Alma y Elisabeth podrían ser la misma persona también por lo que vemos en el clímax, una escena-espejo en la que un monólogo se repite íntegramente dos veces, una mientras vemos a Elisabeth y la otra con Alma en plano. Al final del segundo, los rostros de ambas se funden en uno solo. Es la imagen más icónica de la película y una de las más famosas de la historia del cine. En su autobiografía Imágenes, Bergman explica cómo surgió esa idea trabajando con su director de fotografía, Sven Nykvist. “Durante el monólogo repetido, Sven y yo queríamos iluminar toda la cara, pero por alguna razón no funcionaba, así que acordamos dejar una mitad del rostro en la oscuridad total. Después fue una especie de evolución natural combinar, en la fase final del monólogo, las mitades iluminadas de sus rostros y dejar que se fundiesen en uno solo”.
Interpretaciones al margen, siempre ha habido unanimidad en reconocer el talento máximo de las dos protagonistas, en especial una Liv Ullmann que debuta aquí con el director y que se ve obligada a representar una amplia gama de emociones, del desánimo al estupor pasando por la compasión o el terror puro, sin pronunciar una sola palabra. Ningún intérprete puede llegar más lejos que ella en este trabajo. Tal vez por eso, un director tan sensible a la agudeza de los actores como Almodóvar eligió una secuencia de Persona, la de Alma contándole a Elisabeth los detalles de una infidelidad que acaba en orgía, como su favorita de todos los tiempos. Lo hizo en 2011 en el programa Días de cine de TVE: la descripción que hace de la secuencia es deliciosa.
Y si todos estos motivos no les convencen para ver la película (o revisarla), tal vez lo haga esta reflexión de Bergman en Imágenes, que lo resume todo perfectamente: “Hoy tengo la sensación de que en Persona he llegado al límite de mis posibilidades. Que, en plena libertad, he rozado esos secretos sin palabras que solo la cinematografía es capaz de sacar a la luz”.
La huella de Persona
Es una de esas películas que ha influido a cineastas de todas las generaciones. O al menos eso alegan muchos de ellos, que una cosa es aspirar a Persona y otra muy diferente alcanzarla. En cualquier caso, además de Mulholland Drive, es muy evidente su influencia en Inseparables, una obra maestra de David Cronenberg en la que dos gemelos (¿la misma persona otra vez?) viven al filo del colapso psíquico hasta que uno de ellos cae y arrastra al otro. Decir que está casi a la altura de Persona (y no solo por el póster) es decir mucho; pero no importa, yo lo digo. Peor ha envejecido Tres mujeres, de Robert Altman, en la que Sissy Spacek adopta la personalidad de Shelley Duvall con una mujer muda como testigo. Cisne negro de Darren Aronofsky y El club de la lucha de David Fincher son dos cumbres del cine moderno que beben tanto temática (la dualidad, la crisis de identidad) como formalmente (ese celuloide que se quema en el film de Fincher) del film de Bergman.
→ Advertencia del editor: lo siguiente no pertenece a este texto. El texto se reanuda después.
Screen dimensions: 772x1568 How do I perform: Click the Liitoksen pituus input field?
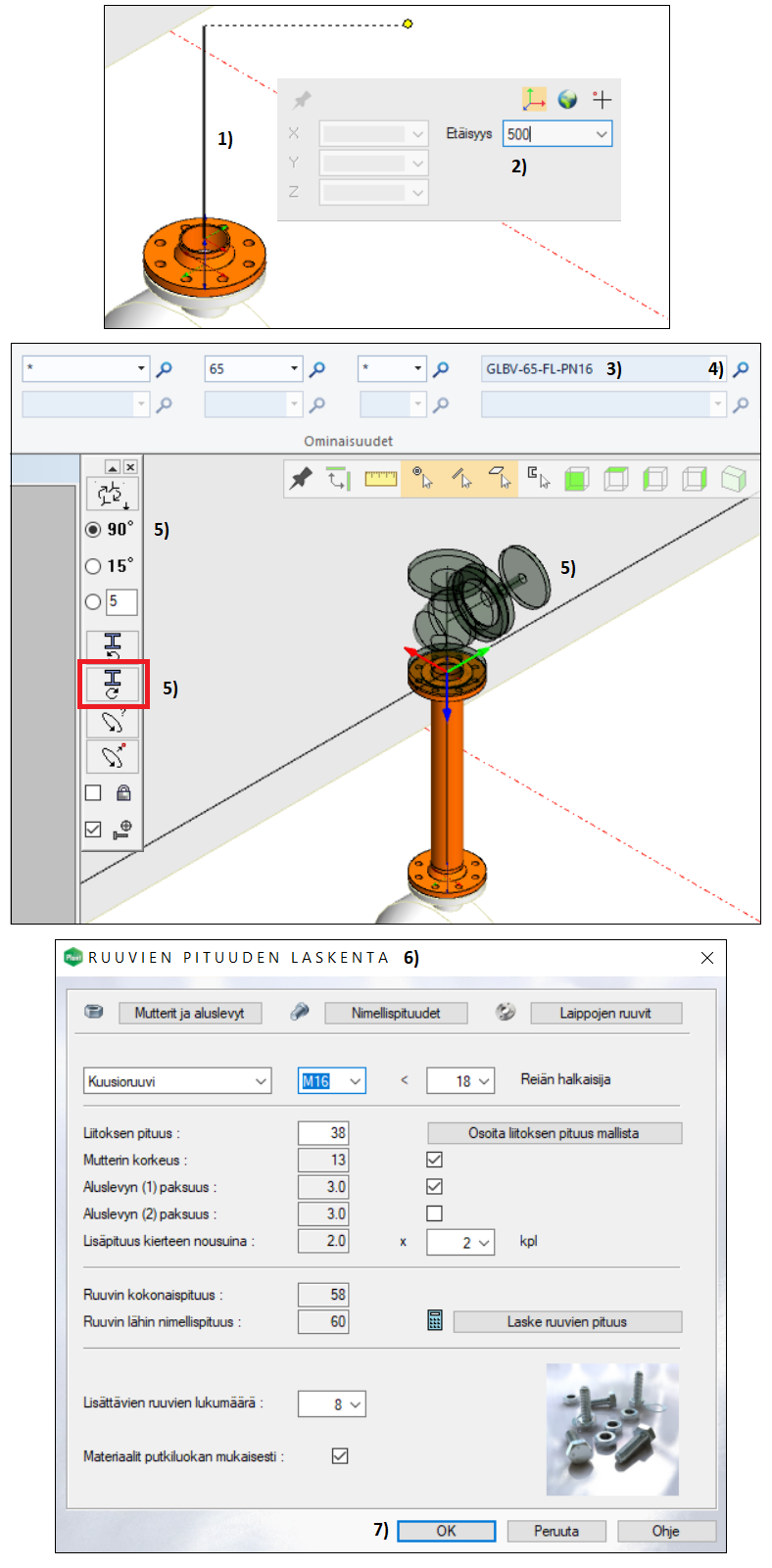tap(323, 1133)
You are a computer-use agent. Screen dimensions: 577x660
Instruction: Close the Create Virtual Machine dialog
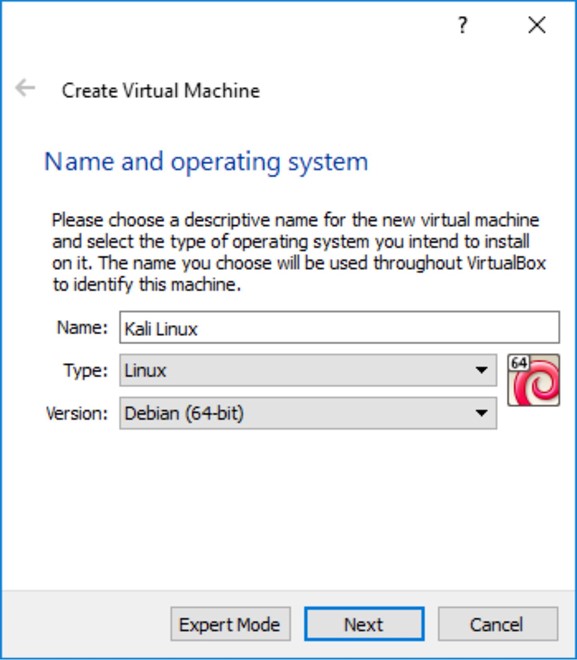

Otros ejemplos de esta influencia que no acaba nunca: la diva de interpretación (y su secretaria) que se semirrecluye en Viaje a Sils María de Olivier Assayas, el juego de espejos de La doble vida de Verónica de Krzysztof Kieslowski, la estrella de culebrones que termina bruscamente su carrera y devora enfermeras en Passion Fish de John Sayles, incluso el póster de Hable con ella de Almódovar (again)… Hasta veintinueve películas se citan en este breve videoensayo que demuestra que los últimos cincuenta años en el cine no hubieran sido los mismos sin Persona.